Editor:

Now that the new school year has started, I want to comment on the very early time that high schools in Rio Rancho start classes.

At Cleveland High School, instruction starts at 7:20 a.m. I would like to explain why this is different than showing up for work at an early time the way adults often do.

Any research you may do will overwhelmingly show that the optimum start time for high schools is 8:30. It is not that teenagers stay up too late, but rather that the typical teenager’s brain starts melatonin production around 11 at night and doesn’t finish that process until about 6 a.m. If a student has to get up when an adult does, 5 a.m. or earlier, they will not be able to function properly in a learning environment.

Earlier this year the governor and legislature approved pay raises for teachers across New Mexico, but this does nothing to help them have mentally alert students interested in learning. Other states have paid for later start times and the reward has been more interested students, better performance from those students, even in athletics, and higher graduation rates.

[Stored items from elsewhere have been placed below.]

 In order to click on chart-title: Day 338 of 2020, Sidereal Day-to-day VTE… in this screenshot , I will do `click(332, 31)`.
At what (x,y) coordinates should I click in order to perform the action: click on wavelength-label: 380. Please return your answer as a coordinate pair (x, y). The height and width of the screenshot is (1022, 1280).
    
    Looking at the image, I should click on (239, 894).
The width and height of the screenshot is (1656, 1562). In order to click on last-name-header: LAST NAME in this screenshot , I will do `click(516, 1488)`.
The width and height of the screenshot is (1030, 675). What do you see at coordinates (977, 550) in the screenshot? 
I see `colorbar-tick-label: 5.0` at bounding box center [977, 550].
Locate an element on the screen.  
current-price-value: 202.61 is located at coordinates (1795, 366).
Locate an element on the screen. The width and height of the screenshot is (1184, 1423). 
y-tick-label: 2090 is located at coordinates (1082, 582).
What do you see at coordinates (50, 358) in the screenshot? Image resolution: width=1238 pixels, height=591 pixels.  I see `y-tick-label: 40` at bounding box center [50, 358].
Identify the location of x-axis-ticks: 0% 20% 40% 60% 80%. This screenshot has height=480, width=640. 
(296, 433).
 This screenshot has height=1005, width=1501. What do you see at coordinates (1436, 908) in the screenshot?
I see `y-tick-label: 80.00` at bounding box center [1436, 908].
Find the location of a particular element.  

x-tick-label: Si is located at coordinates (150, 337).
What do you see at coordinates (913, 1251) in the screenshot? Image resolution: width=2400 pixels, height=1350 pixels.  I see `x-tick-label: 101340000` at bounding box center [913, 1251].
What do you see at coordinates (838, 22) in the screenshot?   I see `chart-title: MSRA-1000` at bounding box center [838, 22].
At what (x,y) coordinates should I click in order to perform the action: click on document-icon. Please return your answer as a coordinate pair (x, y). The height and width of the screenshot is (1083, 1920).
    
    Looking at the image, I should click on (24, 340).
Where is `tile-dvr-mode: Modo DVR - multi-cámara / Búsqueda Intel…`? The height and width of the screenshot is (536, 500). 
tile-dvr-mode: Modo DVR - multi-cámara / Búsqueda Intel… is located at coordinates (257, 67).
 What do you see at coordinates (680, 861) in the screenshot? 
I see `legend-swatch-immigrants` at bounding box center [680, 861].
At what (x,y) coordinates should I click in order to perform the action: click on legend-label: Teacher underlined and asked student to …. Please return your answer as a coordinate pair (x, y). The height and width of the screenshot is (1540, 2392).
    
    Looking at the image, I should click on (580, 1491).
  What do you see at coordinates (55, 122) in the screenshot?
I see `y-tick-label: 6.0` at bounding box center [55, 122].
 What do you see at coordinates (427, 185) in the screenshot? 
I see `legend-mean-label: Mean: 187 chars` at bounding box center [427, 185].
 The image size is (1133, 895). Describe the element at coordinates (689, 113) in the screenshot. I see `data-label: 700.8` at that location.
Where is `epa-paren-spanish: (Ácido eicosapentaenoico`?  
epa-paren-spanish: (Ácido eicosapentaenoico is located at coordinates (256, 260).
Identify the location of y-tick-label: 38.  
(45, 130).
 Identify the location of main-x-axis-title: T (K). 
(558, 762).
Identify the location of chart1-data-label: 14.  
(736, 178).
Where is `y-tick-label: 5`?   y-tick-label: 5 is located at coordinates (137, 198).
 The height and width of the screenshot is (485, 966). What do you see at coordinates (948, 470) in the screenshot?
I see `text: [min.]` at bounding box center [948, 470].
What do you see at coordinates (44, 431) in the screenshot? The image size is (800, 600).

Why would the legislature approve pay raises for teachers but do nothing to help those teachers with the mental alertness of the students learning from them?

My suggestion is to pay for the cost of putting the state school system on a mandated start time of no earlier than 8:30 as a five-year experiment, to see the change in student performance. This is a huge opportunity to move New Mexico up the ranks in education, by reducing dropout rates, increasing excellence in performance and graduation rates.

I would like to know how other parents feel about this idea. How do New Mexico’s Public Education secretary and others feel about the feasibility and benefits of implementing this idea? It would be interesting to hear others write about this in the Rio Rancho Observer, especially in support of financing this great idea.